RECORDS PROVIDED:

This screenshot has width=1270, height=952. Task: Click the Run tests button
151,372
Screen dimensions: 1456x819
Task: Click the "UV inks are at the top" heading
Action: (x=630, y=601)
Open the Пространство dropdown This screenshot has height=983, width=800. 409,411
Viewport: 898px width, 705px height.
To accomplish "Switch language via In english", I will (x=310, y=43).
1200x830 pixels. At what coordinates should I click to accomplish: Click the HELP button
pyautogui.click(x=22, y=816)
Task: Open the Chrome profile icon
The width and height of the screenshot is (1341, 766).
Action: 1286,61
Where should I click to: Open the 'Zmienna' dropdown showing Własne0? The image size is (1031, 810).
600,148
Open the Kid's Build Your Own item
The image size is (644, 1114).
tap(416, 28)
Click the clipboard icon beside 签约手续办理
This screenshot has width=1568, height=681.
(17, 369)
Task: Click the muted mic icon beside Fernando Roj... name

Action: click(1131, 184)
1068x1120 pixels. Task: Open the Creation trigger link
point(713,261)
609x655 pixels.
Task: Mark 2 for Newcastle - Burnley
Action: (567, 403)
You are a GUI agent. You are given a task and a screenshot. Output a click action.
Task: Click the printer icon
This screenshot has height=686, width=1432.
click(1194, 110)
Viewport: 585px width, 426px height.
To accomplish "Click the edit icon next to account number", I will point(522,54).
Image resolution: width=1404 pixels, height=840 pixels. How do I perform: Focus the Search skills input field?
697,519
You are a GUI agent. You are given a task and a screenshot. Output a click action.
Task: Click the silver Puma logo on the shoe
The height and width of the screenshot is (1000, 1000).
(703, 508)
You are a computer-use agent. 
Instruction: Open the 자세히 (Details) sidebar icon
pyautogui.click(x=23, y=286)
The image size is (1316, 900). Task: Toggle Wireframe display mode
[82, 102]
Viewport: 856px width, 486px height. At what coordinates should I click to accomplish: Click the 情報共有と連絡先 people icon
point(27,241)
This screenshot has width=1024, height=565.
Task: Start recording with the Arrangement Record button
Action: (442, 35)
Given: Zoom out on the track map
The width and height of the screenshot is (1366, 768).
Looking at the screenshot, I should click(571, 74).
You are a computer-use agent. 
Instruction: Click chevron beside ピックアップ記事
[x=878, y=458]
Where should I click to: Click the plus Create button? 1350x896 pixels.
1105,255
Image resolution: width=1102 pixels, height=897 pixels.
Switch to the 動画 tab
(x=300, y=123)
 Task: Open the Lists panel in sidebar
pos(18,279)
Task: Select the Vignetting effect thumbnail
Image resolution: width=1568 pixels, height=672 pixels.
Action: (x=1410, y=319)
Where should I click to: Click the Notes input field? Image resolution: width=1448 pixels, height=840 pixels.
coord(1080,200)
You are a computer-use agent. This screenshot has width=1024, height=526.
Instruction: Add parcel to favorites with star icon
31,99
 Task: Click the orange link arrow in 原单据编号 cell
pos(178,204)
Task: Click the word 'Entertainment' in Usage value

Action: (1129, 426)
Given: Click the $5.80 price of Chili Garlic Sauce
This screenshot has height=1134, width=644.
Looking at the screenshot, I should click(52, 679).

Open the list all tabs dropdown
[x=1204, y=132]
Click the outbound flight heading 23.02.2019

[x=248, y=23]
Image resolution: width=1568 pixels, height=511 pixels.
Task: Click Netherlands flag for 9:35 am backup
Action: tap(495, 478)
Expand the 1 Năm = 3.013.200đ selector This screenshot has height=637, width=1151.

WHAT IS EXPECTED: Reproduce the lines from the one containing "Open the list all tabs dropdown" through the end of the records, swapping "selector" for "picker" and leaving everything else unchanged.

FINISHED EXERCISE:
Open the list all tabs dropdown
[x=1204, y=132]
Click the outbound flight heading 23.02.2019

[x=248, y=23]
Image resolution: width=1568 pixels, height=511 pixels.
Task: Click Netherlands flag for 9:35 am backup
Action: tap(495, 478)
Expand the 1 Năm = 3.013.200đ picker This screenshot has height=637, width=1151.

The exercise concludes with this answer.